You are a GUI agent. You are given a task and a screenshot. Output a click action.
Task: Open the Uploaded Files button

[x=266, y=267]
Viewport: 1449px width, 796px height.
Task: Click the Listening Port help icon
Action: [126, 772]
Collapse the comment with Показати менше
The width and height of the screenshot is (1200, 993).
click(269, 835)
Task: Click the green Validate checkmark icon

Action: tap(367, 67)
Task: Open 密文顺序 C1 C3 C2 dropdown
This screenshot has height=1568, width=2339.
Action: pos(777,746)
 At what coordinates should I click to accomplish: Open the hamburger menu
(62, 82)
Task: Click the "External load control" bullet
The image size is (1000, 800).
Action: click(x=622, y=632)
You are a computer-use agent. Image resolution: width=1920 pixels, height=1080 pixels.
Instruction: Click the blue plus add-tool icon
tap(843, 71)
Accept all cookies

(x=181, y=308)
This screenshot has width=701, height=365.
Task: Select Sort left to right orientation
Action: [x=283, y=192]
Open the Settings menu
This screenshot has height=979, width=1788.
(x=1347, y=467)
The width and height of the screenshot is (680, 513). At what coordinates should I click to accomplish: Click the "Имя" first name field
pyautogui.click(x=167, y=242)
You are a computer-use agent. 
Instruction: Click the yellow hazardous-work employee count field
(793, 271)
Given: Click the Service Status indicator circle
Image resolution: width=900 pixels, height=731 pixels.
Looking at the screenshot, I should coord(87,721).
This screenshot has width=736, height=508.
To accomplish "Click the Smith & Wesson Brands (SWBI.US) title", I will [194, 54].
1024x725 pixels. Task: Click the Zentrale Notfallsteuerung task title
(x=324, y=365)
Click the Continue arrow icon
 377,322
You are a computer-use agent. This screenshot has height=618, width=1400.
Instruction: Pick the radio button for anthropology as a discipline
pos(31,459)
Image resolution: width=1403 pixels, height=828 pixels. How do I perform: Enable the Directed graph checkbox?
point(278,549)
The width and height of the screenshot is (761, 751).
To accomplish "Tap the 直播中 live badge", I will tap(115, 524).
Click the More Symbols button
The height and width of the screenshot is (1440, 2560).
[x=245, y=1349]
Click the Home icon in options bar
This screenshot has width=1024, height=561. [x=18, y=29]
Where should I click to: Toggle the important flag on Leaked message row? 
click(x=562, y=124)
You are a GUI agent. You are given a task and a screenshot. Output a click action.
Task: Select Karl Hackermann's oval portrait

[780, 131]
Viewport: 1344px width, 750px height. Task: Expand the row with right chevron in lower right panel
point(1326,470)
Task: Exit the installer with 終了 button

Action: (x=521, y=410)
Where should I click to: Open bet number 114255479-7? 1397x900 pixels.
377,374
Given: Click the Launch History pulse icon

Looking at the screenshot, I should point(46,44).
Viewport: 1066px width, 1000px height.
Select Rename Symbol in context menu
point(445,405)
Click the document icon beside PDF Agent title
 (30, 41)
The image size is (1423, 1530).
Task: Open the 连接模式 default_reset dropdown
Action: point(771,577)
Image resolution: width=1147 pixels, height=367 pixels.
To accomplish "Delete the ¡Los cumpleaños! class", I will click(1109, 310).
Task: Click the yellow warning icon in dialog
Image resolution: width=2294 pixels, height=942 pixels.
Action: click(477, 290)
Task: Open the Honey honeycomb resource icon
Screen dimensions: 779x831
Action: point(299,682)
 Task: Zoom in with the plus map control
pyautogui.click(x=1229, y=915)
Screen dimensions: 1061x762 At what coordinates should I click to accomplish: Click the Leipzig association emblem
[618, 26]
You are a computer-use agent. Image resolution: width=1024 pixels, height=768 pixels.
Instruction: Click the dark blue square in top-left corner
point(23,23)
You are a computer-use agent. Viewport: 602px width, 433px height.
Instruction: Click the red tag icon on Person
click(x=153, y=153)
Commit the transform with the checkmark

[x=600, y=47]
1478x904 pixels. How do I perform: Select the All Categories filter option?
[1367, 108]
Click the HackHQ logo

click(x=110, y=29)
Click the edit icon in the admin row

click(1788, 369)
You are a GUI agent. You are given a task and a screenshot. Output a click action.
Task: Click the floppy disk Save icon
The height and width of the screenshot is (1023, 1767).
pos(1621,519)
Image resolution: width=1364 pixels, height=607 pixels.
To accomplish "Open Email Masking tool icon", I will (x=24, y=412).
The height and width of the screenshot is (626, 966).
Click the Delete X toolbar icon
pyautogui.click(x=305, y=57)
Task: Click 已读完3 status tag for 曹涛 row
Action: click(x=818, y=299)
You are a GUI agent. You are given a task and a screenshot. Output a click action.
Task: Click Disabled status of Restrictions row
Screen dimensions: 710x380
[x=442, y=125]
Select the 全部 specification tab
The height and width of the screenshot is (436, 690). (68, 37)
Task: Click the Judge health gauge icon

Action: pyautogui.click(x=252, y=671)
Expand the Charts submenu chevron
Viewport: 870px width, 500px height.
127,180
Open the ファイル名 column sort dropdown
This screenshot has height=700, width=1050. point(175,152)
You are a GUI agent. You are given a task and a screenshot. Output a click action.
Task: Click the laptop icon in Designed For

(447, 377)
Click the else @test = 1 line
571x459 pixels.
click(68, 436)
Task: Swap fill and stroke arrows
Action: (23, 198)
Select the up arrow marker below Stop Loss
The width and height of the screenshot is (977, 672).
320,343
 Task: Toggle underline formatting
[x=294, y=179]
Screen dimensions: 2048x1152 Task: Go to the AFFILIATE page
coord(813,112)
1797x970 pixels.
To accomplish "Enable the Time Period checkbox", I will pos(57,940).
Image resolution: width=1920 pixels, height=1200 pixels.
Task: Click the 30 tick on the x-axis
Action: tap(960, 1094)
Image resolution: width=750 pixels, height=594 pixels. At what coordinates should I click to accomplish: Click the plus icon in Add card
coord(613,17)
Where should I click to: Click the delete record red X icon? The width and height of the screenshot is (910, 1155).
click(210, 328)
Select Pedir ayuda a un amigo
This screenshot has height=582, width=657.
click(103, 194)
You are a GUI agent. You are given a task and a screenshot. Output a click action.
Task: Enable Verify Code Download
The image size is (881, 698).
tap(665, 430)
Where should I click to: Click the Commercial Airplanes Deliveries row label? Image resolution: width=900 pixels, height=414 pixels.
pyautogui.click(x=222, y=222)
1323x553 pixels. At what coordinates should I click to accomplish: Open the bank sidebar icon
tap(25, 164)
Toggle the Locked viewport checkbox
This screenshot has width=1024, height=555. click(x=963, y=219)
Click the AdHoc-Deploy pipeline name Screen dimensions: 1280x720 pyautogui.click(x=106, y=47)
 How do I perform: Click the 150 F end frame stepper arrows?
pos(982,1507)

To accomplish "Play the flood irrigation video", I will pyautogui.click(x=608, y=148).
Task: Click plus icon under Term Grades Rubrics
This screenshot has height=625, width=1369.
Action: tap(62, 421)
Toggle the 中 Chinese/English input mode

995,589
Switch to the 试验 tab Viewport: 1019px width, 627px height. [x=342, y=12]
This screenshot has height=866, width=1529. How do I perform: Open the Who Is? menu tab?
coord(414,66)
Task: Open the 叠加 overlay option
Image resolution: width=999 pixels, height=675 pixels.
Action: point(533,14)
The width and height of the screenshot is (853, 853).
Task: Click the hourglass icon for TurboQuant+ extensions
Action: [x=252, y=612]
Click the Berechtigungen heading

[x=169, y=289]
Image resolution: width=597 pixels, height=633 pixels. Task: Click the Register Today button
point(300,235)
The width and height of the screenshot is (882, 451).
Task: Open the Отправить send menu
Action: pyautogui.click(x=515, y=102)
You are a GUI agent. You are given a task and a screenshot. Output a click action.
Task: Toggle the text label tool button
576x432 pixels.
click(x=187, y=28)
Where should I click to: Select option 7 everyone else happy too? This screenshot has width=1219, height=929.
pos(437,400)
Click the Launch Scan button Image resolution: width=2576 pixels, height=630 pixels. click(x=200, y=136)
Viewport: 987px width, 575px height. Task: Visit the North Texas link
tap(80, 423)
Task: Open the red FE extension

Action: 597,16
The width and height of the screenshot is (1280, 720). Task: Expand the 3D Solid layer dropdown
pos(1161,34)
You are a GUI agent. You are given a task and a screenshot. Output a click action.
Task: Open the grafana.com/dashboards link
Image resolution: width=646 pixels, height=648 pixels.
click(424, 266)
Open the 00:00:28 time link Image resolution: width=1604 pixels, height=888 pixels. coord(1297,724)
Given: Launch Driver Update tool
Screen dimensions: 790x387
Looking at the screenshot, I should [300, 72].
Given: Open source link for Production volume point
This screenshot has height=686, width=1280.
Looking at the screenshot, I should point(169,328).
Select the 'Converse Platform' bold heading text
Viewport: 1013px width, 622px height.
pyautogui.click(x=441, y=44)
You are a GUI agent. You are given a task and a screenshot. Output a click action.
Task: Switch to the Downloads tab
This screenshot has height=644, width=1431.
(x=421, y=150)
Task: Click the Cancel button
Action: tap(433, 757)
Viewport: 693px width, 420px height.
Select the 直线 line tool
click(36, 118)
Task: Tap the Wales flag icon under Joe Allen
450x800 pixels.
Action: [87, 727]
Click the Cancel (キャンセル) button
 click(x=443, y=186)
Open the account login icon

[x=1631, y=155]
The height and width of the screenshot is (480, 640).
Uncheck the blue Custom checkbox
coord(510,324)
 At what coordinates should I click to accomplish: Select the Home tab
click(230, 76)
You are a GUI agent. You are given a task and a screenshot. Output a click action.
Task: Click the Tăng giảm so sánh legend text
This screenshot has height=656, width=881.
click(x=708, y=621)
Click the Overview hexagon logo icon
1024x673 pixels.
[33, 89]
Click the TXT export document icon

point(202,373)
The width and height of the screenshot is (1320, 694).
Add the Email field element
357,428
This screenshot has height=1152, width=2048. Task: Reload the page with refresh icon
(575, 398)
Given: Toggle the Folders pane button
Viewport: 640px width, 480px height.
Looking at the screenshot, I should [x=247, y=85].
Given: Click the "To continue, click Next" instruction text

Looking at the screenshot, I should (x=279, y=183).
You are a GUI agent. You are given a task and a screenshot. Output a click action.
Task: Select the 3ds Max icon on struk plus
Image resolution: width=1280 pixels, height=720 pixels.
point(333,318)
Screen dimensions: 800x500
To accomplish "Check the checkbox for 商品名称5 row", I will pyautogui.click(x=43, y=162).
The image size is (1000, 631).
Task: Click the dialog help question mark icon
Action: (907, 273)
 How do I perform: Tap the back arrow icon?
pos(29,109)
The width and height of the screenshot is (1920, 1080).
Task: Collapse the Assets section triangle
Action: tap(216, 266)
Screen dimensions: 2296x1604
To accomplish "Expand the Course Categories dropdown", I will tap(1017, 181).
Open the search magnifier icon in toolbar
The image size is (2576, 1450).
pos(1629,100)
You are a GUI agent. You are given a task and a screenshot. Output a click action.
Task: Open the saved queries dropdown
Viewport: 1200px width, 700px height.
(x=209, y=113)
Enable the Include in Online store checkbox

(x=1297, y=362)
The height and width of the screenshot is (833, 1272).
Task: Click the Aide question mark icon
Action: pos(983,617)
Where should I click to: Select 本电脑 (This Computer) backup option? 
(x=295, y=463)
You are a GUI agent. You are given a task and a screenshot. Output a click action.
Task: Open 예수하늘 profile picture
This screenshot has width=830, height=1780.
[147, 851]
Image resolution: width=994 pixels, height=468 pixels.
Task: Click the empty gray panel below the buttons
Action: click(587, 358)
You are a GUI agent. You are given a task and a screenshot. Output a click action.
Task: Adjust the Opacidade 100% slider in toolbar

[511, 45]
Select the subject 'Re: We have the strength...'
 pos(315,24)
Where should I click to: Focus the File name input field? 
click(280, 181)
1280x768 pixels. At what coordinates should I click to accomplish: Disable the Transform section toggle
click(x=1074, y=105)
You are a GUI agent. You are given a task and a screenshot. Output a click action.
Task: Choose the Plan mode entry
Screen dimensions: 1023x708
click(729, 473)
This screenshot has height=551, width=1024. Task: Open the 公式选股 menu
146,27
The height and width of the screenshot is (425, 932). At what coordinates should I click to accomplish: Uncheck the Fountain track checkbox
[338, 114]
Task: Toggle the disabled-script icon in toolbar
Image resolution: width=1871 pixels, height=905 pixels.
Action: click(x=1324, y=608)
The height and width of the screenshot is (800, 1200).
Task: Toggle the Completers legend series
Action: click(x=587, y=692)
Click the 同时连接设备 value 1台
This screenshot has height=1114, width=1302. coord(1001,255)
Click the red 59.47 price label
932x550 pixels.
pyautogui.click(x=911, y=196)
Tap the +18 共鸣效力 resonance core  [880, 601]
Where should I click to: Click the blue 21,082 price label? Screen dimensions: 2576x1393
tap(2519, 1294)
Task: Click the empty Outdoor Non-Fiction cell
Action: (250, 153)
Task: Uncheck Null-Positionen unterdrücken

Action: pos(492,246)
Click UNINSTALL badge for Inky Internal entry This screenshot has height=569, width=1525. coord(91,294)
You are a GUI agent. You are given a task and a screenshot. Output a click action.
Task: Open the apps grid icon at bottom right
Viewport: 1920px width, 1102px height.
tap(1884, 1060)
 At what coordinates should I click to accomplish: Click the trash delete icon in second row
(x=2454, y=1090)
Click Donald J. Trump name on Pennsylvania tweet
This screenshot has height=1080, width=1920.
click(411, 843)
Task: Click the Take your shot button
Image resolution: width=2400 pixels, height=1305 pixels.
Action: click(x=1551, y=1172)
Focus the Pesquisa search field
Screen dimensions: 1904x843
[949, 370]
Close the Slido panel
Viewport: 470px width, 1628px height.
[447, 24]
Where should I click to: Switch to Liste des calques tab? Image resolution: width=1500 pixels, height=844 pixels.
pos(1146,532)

Exercise details: Pick out every line above that contains the word "chevron", and copy each one in full.

Solution to the exercise:
Viewport: 1344px width, 750px height. Task: Expand the row with right chevron in lower right panel
Expand the Charts submenu chevron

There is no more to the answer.